Пластинка

Когда-то существовало в Москве такое учреждение — Центропечать. Помещалось оно на Тверской улице, в доме под номером 38. Теперь и улица та называется по-иному, и в доме номер 38 другие прописаны учреждения. И все же запомним именно этот адрес: Тверская, 38. Здесь в 1919–1921 годах записывали на граммофонные пластинки голос Ленина.
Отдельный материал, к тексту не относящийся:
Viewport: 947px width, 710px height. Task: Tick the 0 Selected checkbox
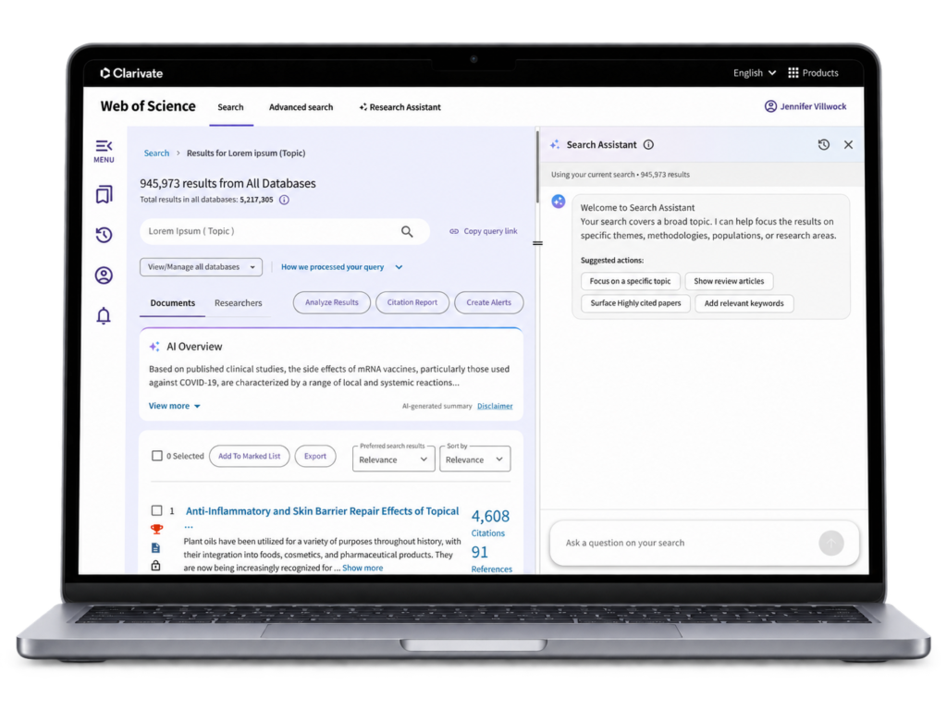pos(157,456)
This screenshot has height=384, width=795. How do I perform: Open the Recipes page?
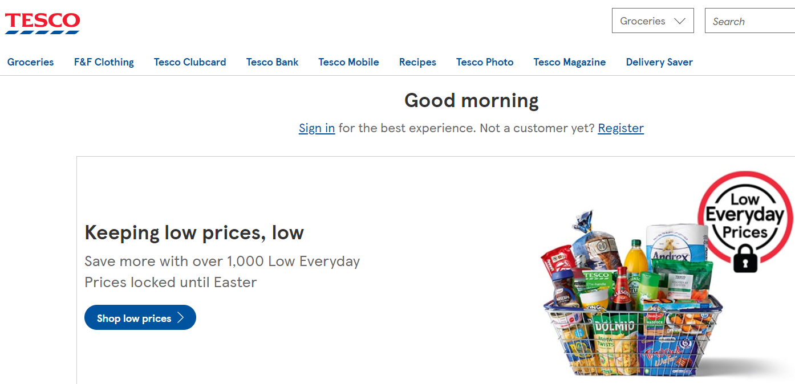click(417, 62)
Самые первые записи осуществлялись в Кремле в специально каждый раз подготавливаемом помещении, но это было сопряжено с большими трудностями по перевозке аппаратуры, были и другие сложности, и в конце концов пришлось перебазироваться в Центропечать. Правда, при этом возникали дополнительные хлопоты для Ленина, и работники Центропечати не сразу решились обратиться к нему с просьбой о перемене места записи. Не хотели лишний раз отрывать и беспокоить. Узнав об этом, Владимир Ильич сказал:

— Для полезного дела время всегда выкроим. Еще немного позже будем ложиться, еще немного раньше вставать — вот и решена проблема! Не правда ли, как просто?

Так или иначе, удалось записать пятнадцать речей Ленина: «Обращение к Красной Армии», «Что такое Советская власть», «О III Коммунистическом Интернационале», «О крестьянах-середняках», «О продналоге»…

Слух о том, что появились пластинки с голосом Ильича, стал быстро распространяться. В Центропечать потянулись люди с заводов, из деревень, из красноармейских частей. Приходили на Тверскую, 38 и просили, чтоб им сейчас же, немедленно завели граммофон. Прослушав хотя бы одну из речей Ленина, заявляли:

— Это как раз то, что нужно! Этому поверит любой.

Спрос на пластинки возрастал с каждым днем, их не успевали изготовлять в нужном количестве. Единственная в России Апрелевская фабрика под Москвой не справлялась, пришлось срочно создавать вторую.

Ленину, конечно, было известно обо всем этом, он старался оказать помощь товарищам из Центропечати — учитывал, в каких сложных условиях приходилось им работать.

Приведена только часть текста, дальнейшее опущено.